Do you think there is a way to convert this into.
\sum_{n=1}^{\infty}f(x)g(x) =\sum_{n=1}^{\infty}f(x) *[]= \frac{2sin(x)}{5-4cos(x)} *[]
and considerf(x)=\frac{sin(nx)}{2^n}. Finding the [] then would solve the problem ...

Expanded version:

\sum_{n=1}^{\infty} \frac{sin(nx)}{2^nn} = \sum_{n=1}^{\infty}\left(\frac{1}{n\,2^n}\,\sum_{k=0}^{\infty}\frac{(-1)^k\,n^{2k+1}}{(2k+1)!}\,x^{2k+1}\right)

=\sum_{k=0}^{\infty}\left(\frac{(-1)^k\,x^{2k+1}}{(2k+1)!}\, \sum_{n=1}^{\infty}\frac{n^{2k+1}}{n\,2^n}\,\right)

=\sum_{k=0}^{\infty}\left(\frac{(-1)^k\,x^{2k+1}}{(2k+1)!}\, \sum_{n=1}^{\infty}\frac{n^{2k}}{2^n}\,\right)​

But, I don't think the sum over n is all that easy to evaluate..

 

[Hells_Kitchen]

SammyS,

I think your suggestion with the S'(x) was genius. Here is what I got for final result. Can you please check me?

I'm stuck now with finding an analytical solution to:

\int\frac{3}{10-8\cos{x}}dx but I solved in mathematica and it gives:

\tan^{-1}(3\tan\frac{x}{2})

Any suggestions how to handle this animal to solve it analytically?

Anyway thank's again for the great suggestion!

 

[Hells_Kitchen]

Sorry I had a mistake for the n=0 term.

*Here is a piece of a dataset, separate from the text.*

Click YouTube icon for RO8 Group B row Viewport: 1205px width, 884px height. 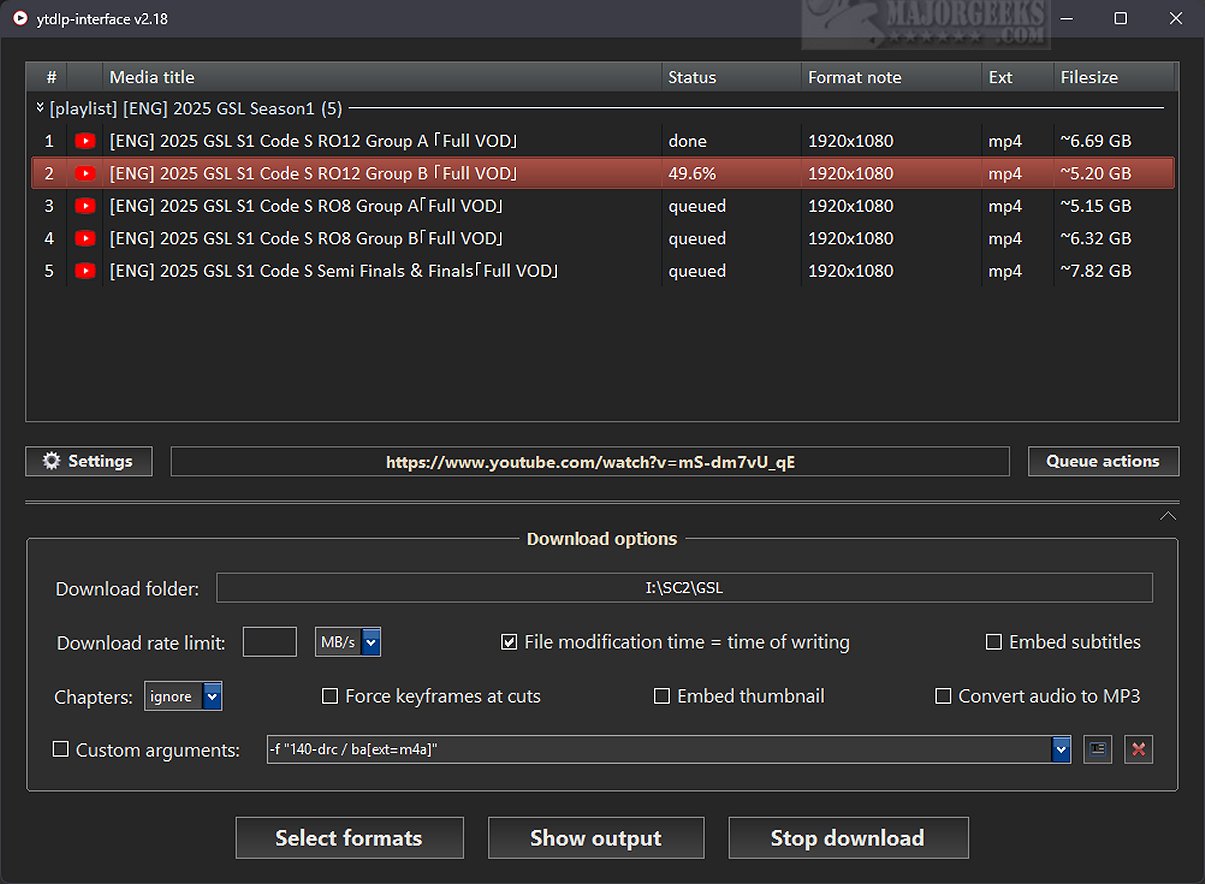click(x=85, y=238)
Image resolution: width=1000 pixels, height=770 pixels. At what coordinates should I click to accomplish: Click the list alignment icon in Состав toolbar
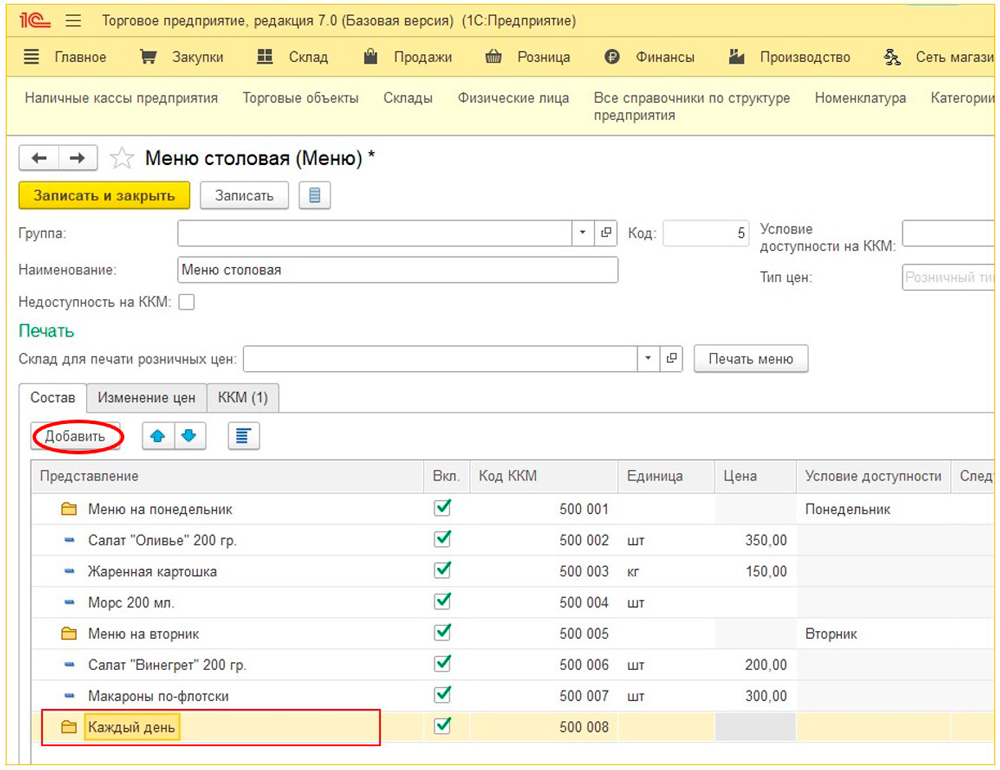coord(243,436)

I took it to be 1/2 instead of 1. here is the corrected version.

The integral now becomes:
\int\frac{2\cos{x}-1}{5-4\cos{x}}dx=\tan^{-1}(3\tan\frac{x}{2})-\frac{x}{2}
Again using mathematica

 

[SammyS]

Looks very nice.

Looking at the initial form for S(x) (in your Original Post), it's clear that S(0) = 0, so the constant of integration is zero and all is well!

 

[SammyS]

OPPS! There is a problem with the solution: S(x)=\tan^{-1}(3\tan\frac{x}{2})-\frac{x}{2}

When x is an odd integer multiple of π, S(x) is discontinuous because of arctan(3tan(x/2)), which is periodic and has jump discontinuities at odd multiples of π.

This can be fixed by replacing the trailing x/2 with arctan(tan(x/2)), since it is being subtracted and it has exactly the same jump discontinuities.

If you look at the graph of S'(x) it's clear that its integral should be continuous and periodic.

 

[SammyS]

It's too late to edit the previous post.

To make S(x) continuous at x = (2n+1)π, for n an integer, define:
S(x)=0, if x=(2n+1)π,
S(x)=tan^-1(3tan(x/2)) - tan^-1(tan(x/2)), otherwise.